Podobne zachowania obserwowano najczęściej u zwierząt stadnych. - Bardzo dobrze znane są także przypadki żałoby słoni, które dużo czasu spędzają przy ciałach zmarłych członków swojego stada. Także niektóre gatunki małp zmieniają swoje zachowanie po śmierci członków stada, na przykład zaprzestają poszukiwań pożywienia - mówiła. - Wyniki badań wskazują, że niektóre gatunki wykazują wyższy poziom empatii, zwłaszcza gatunki stadne o złożonych zachowaniach społecznych - uzupełniła zoopsycholożka.

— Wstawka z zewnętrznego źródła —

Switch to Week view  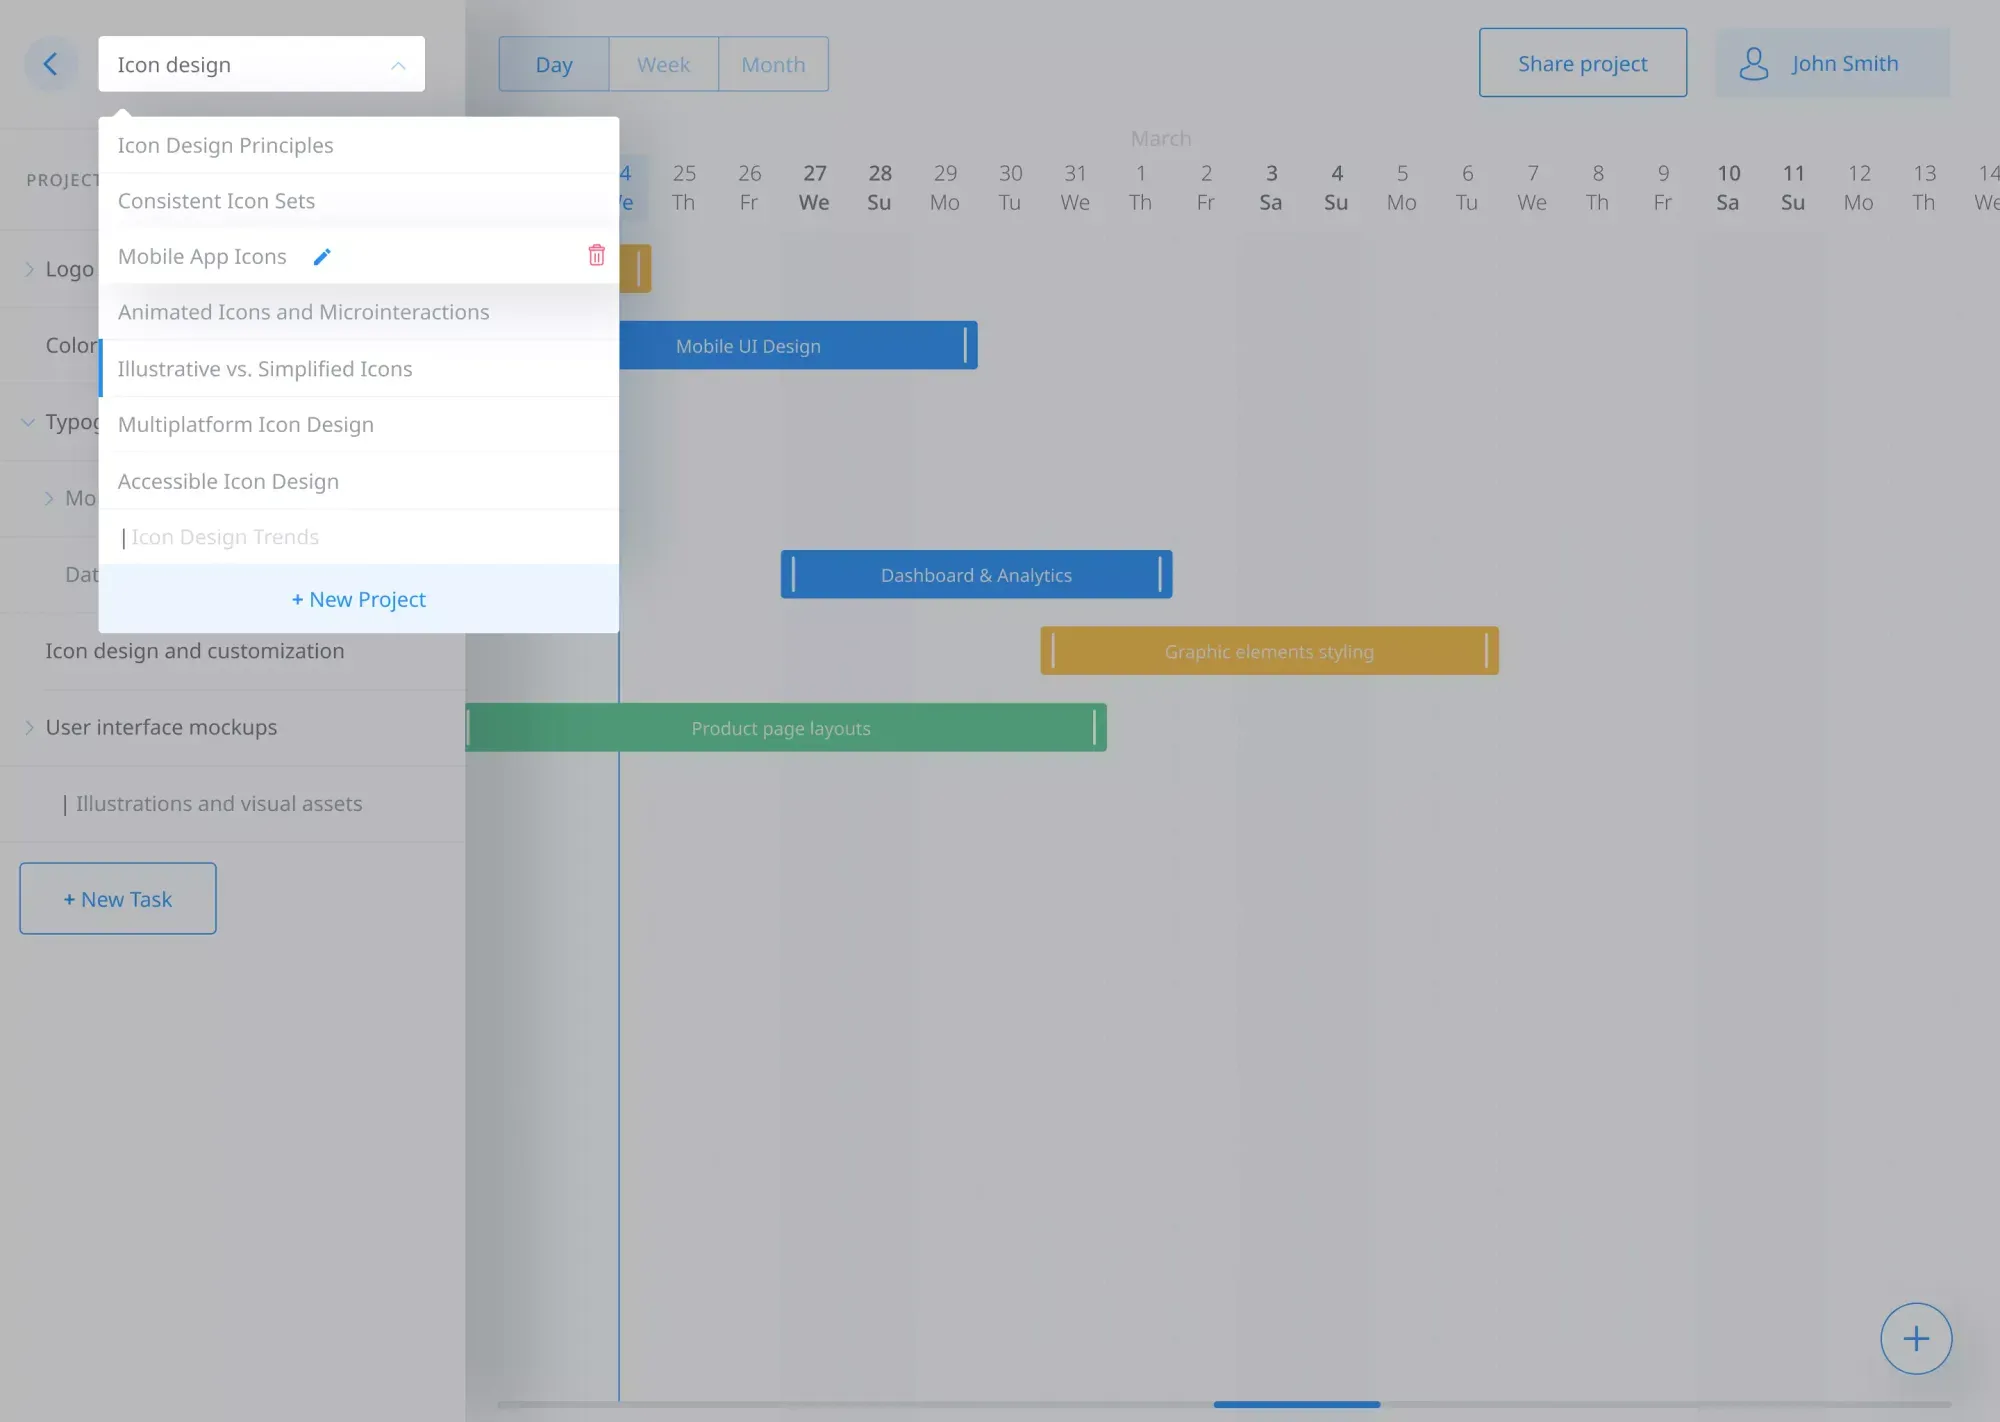(662, 63)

Dodała jednocześnie, że tego typu zachowania społeczne wykazują również nasi domowi podopieczni. - Znam doniesienia o psach i kotach, które według swoich właścicieli tęskniły i zaczynały chorować po stracie swoich towarzyszy - zaznaczyła.

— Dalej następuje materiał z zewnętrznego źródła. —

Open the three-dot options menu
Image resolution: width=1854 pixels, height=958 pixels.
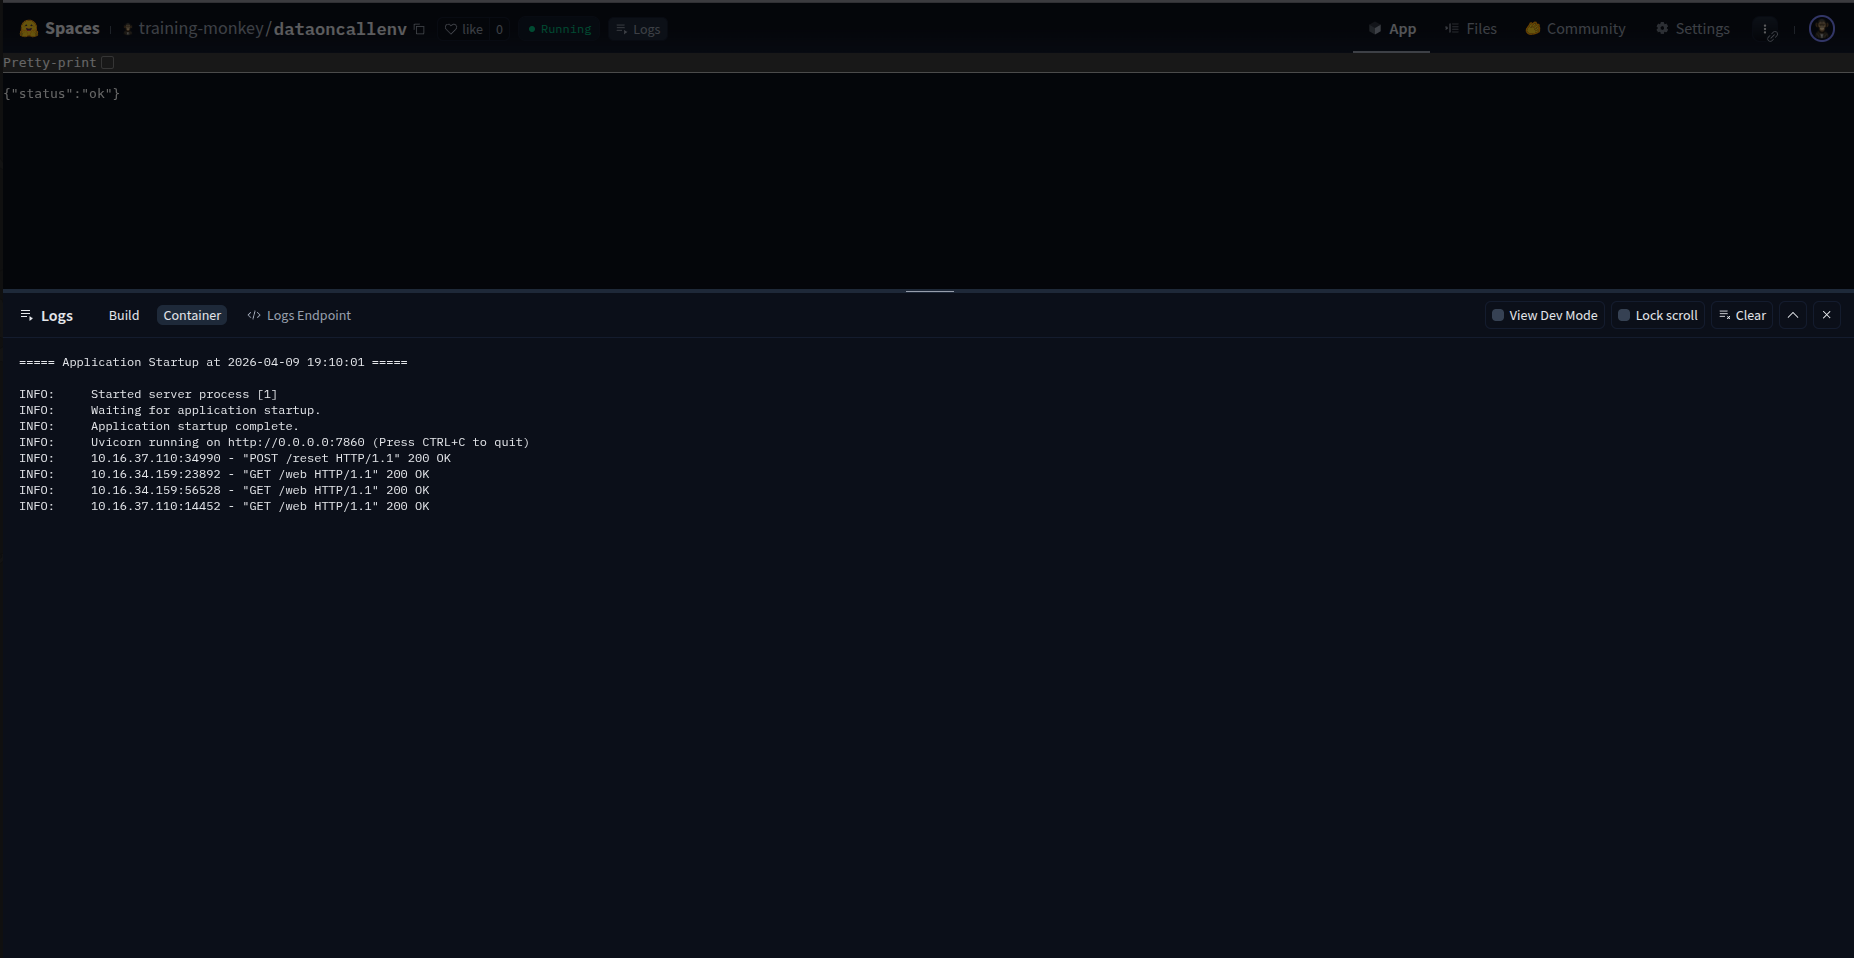1765,29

Poradek przykładem empatycznego żubra

Prezeska Fundacji Niech Żyją! porównała żubry do słoni także w kontekście funkcjonowania stada. - U żubrów panuje matriarchat, żyją w stadach, które prowadzone są przez najstarszą samicę, podobnie jak u słoni. Na skutek izolacji albo utraty członka stada przeżywają emocje, które sugerują przeżywanie żałoby - mówiła.

- Zachowania żubrów nie są tak dobrze zbadane jak na przykład zachowania słoni, jednak Poradek zwrócił naszą uwagę na to, jak silne więzi mogą łączyć żubry i jak może wyglądać utrata społecznego partnera - zaznaczyła rozmówczyni.

- Zwierzęta w przeżywaniu emocji są do nas bardzo podobne, może nawet bardziej niż byśmy chcieli. I zachowanie Poradka przypomniało nam wszystkim, jak bardzo - podkreśliła Izabela Kadłucka.